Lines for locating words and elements
# # #

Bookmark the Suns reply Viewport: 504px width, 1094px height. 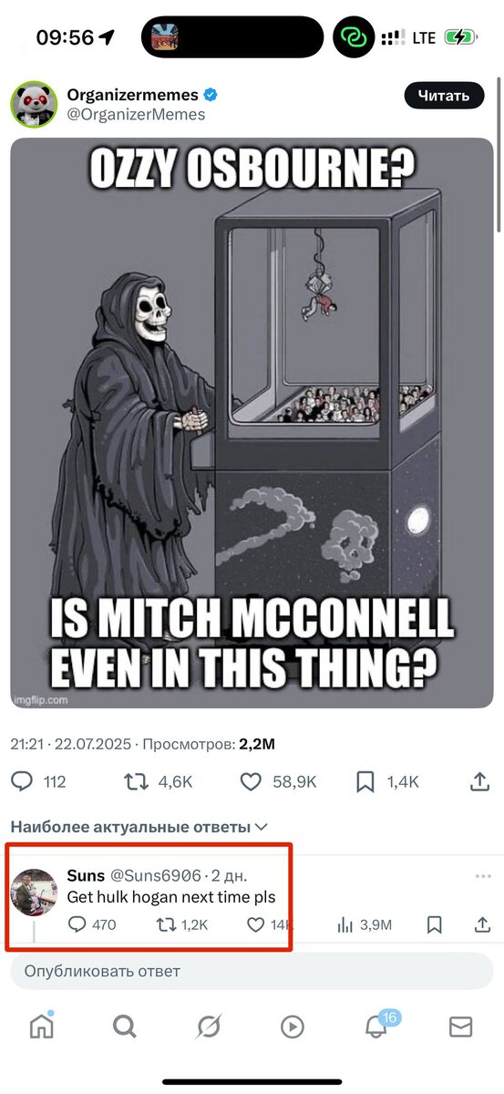pyautogui.click(x=435, y=924)
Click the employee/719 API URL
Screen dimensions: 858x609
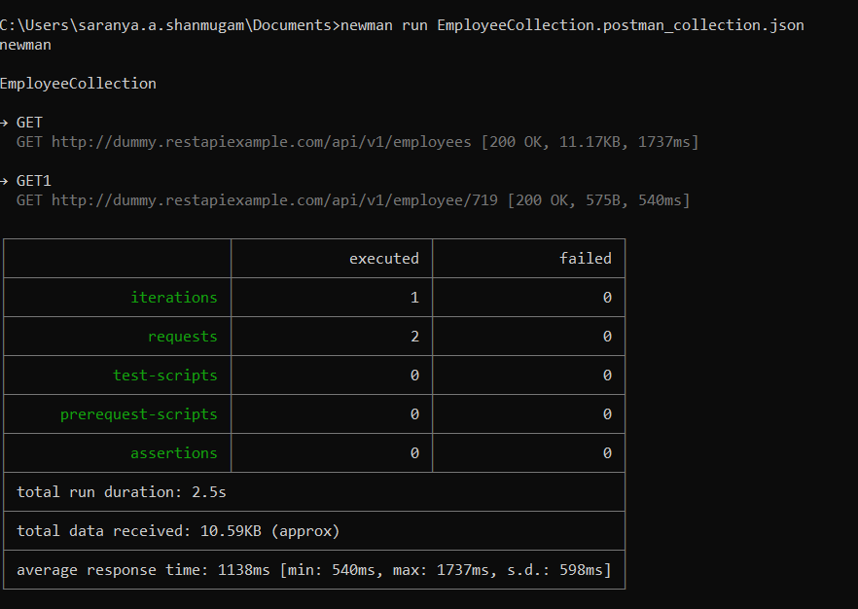coord(274,200)
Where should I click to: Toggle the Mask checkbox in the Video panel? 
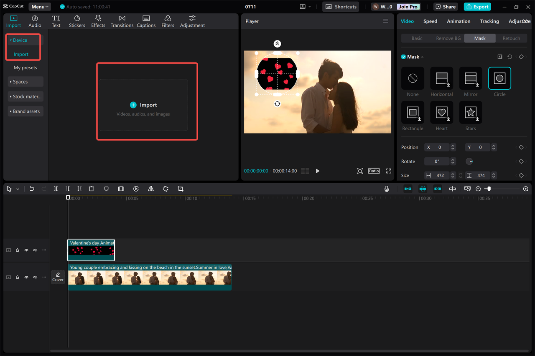click(403, 56)
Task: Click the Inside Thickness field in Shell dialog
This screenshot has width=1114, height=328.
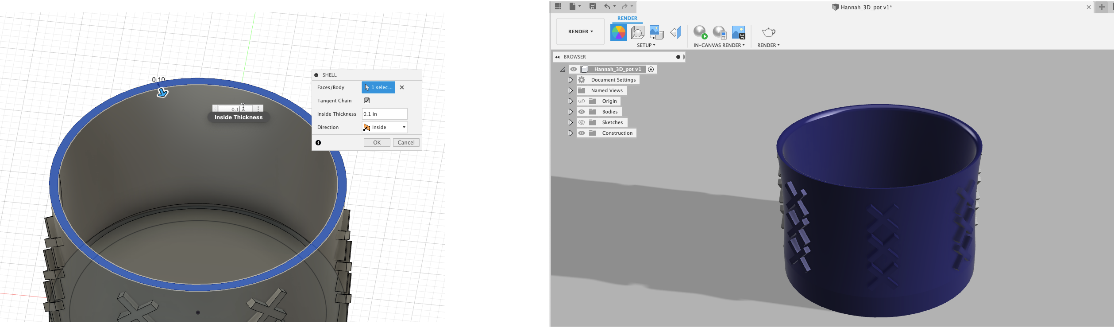Action: pos(384,114)
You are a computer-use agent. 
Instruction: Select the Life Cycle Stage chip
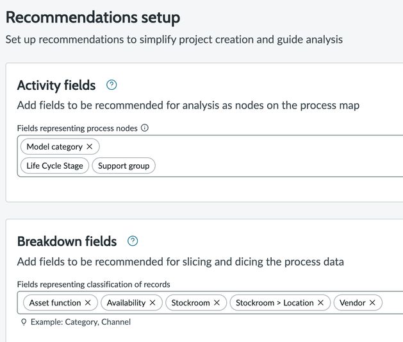55,166
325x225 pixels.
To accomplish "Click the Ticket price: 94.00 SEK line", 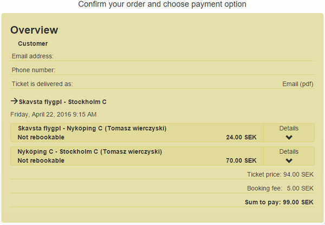I will (280, 175).
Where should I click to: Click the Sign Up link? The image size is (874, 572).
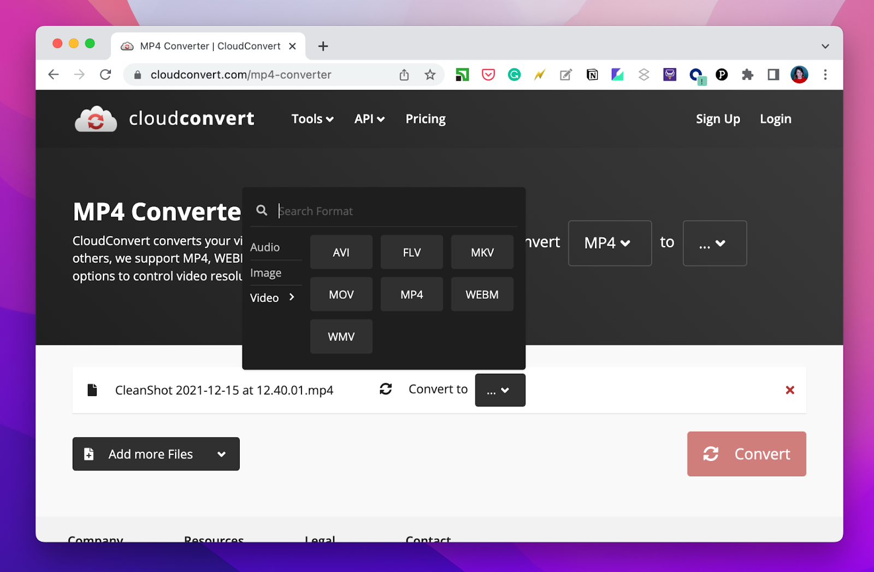[718, 119]
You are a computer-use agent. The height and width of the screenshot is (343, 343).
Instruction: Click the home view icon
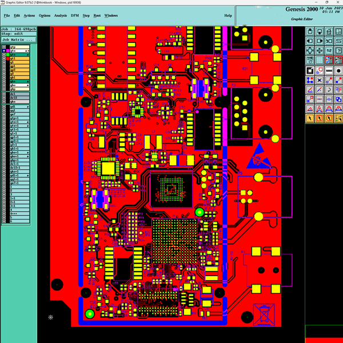point(329,31)
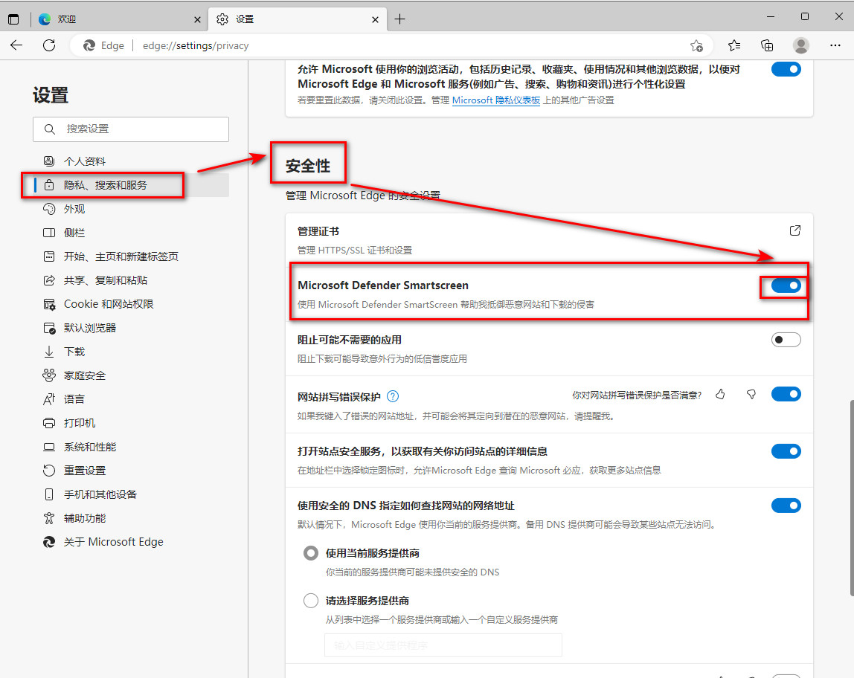Open a new tab with the plus button
Screen dimensions: 854x678
coord(400,19)
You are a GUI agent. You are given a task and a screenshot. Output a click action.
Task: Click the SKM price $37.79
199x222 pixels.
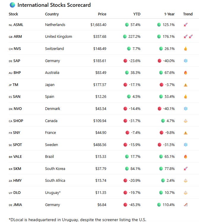[101, 168]
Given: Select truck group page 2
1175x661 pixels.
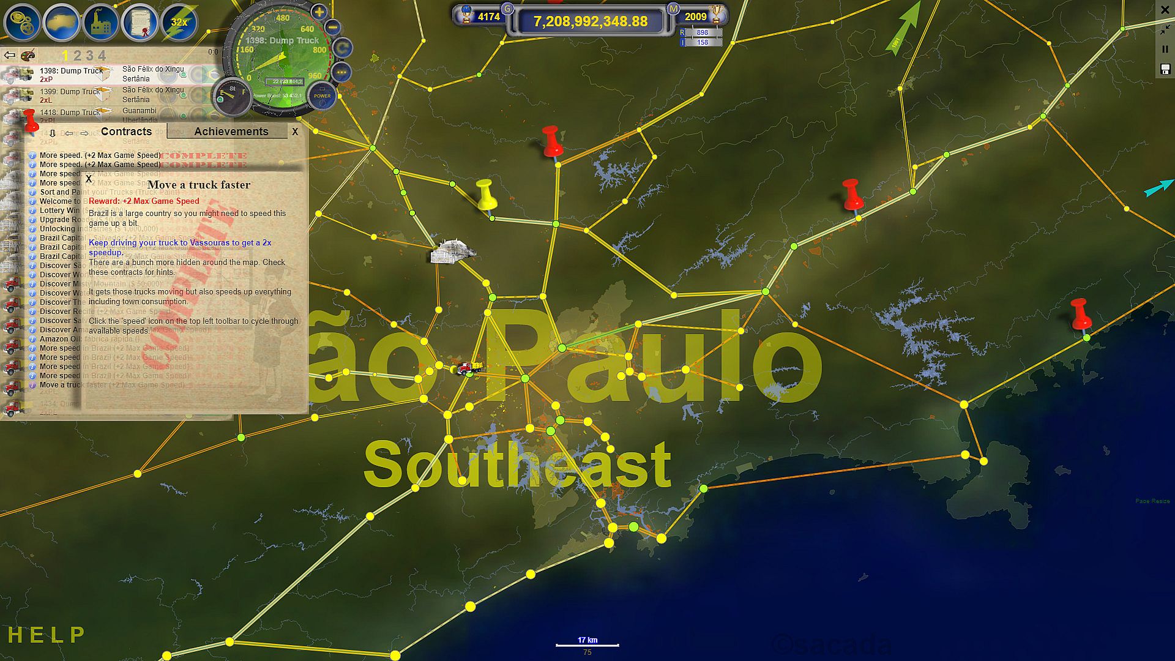Looking at the screenshot, I should 76,56.
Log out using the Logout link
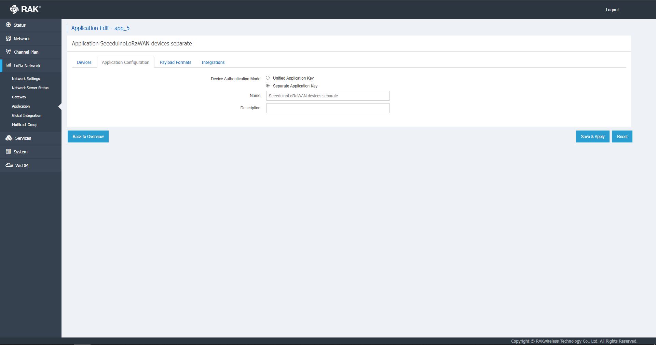 [612, 10]
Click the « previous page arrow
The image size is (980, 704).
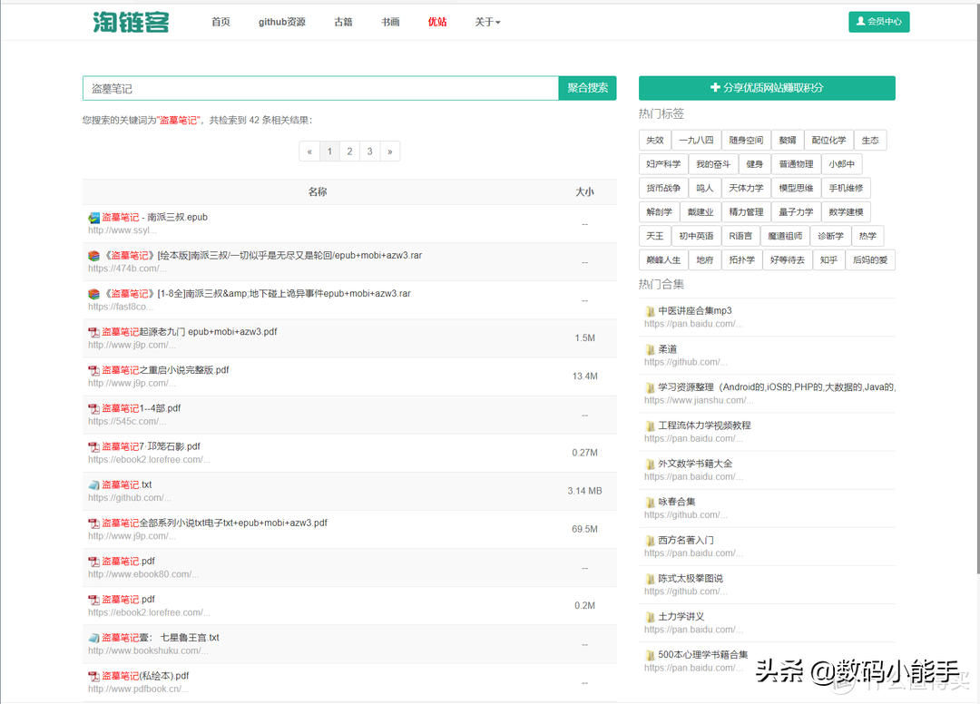pos(309,151)
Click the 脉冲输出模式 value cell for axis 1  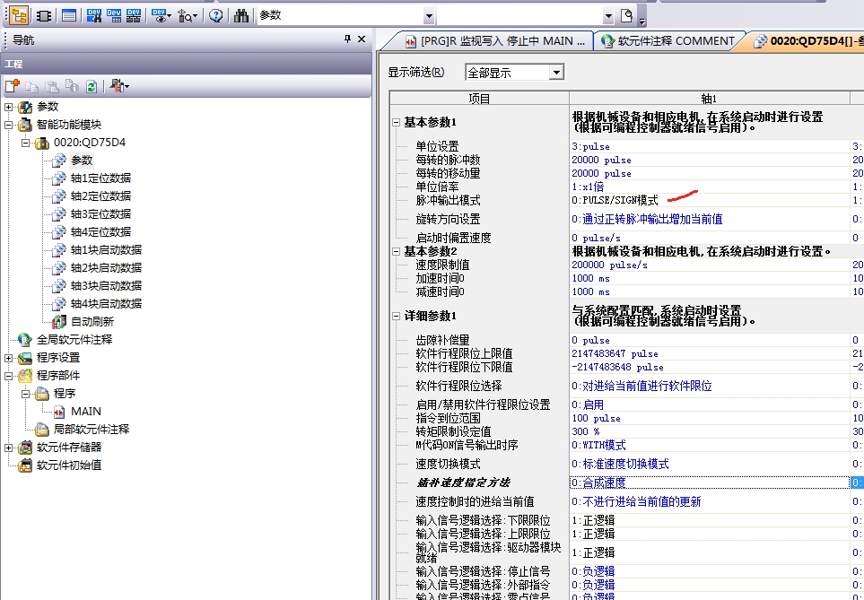(x=709, y=200)
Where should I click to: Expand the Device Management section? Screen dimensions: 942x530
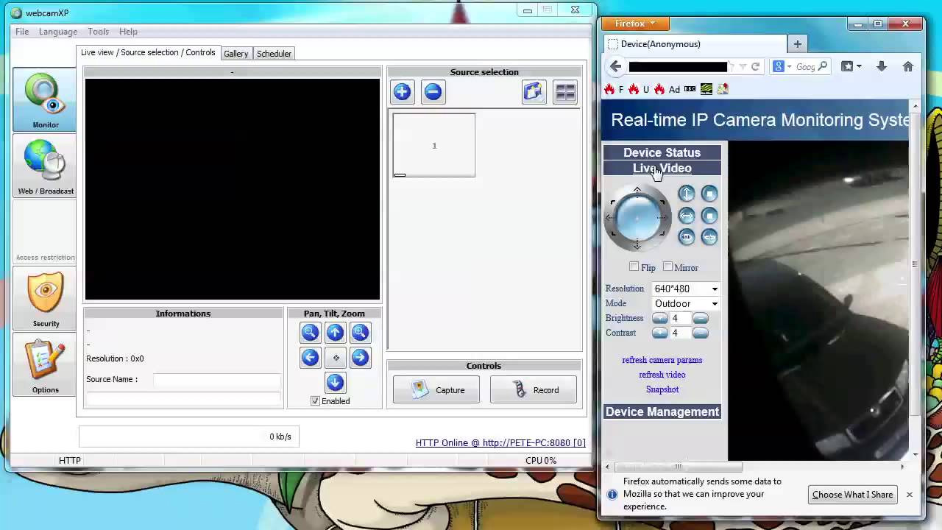662,411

# # #

WORK REQUIRED
In the lines that open with the one containing "You are a computer-use agent. The" and close with the one containing "coord(400,19)", swap "home view icon" for "home button" and reproduce only those lines, otherwise unchanged. Omit the pictures.

FINISHED EXERCISE
You are a computer-use agent. The height and width of the screenshot is (343, 343).
Instruction: Click the home button
point(329,31)
Open a new tab with the plus button
Screen dimensions: 854x678
coord(400,19)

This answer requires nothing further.